The BEA wishes to thank the EAIB for being consulted on the draft final report concerning the aforementioned accident.

From the very start of the investigation, the BEA has, under the authority of the Ethiopian AIB and in cooperation with the NTSB and their technical advisers, actively participated in the understanding and the analysis of the aircraft systems, the operational aspects of the occurrence and the crew performance issues.

The BEA considers that the operational and crew performance aspects are insufficiently addressed in the EAIB final report, in particular with regard to the sequence of events that occurred before the activation of the 1st MCAS. Consequently this prevents the reader from having a precise and complete understanding of the event.

Shortcomings relating to the crew’s actions, particularly in the first phase of the flight, is not accompanied by a thorough analysis of the reasons for the behaviours observed, in relation with their training, their experience and the company organization with regard to the training and knowledge acquisition principles.

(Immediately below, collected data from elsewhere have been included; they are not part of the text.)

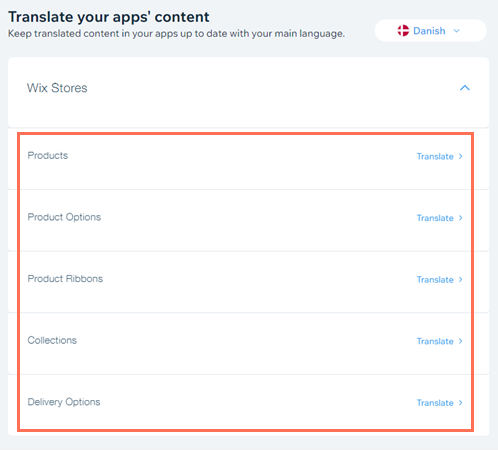Screen dimensions: 498x450
Task: Click the arrow icon for Collections
Action: 461,341
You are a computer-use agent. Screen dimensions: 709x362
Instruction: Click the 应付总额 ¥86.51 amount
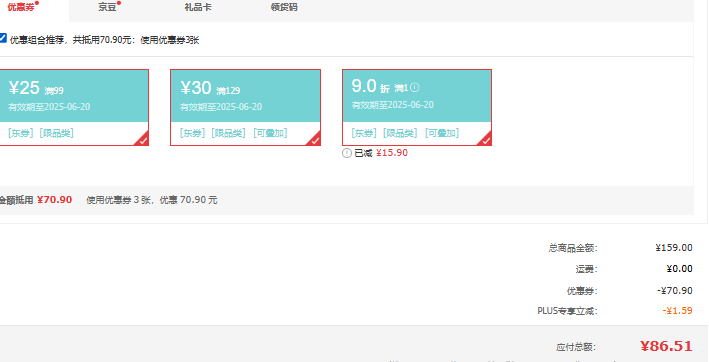[666, 346]
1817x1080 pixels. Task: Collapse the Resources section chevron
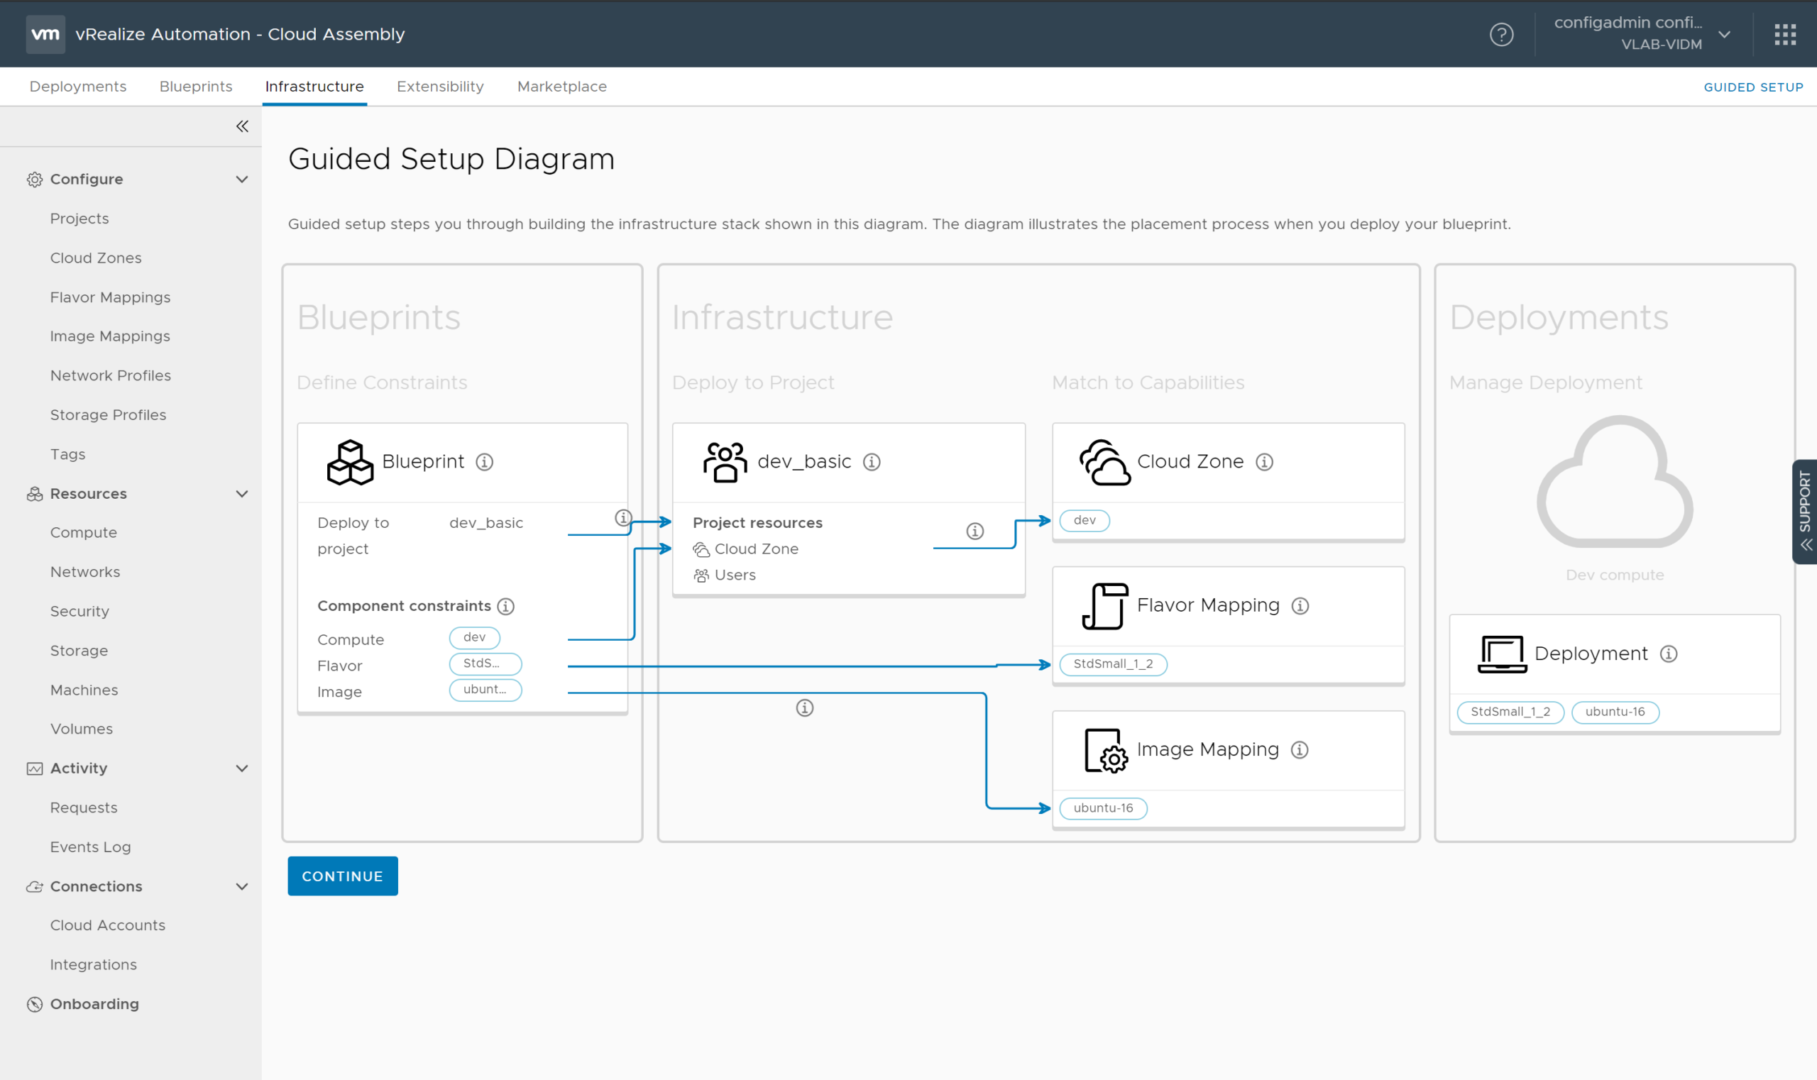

The following comments represent important points that the BEA considers necessary to take into account in order to have a comprehensive and balanced report.

In accordance with paragraph 6.3 of ICAO Annex 13, the BEA requests that this document be appended to the Final Report.
Sequence of events

1. From take-off to the 1st MCAS

Shortly after take-off, as a result of the erroneous left AOA value, the left stick shaker was activated.

On the activation of the stick shaker, the flight crew must apply the Approach to Stall or Stall recovery procedure, which is a memory item. As described in the FCOM/QRH, the first steps in the Approach to Stall or Stall Recovery procedure are to hold the control column firmly, disengage the autopilot and authrottle and then smoothly apply a nose down input.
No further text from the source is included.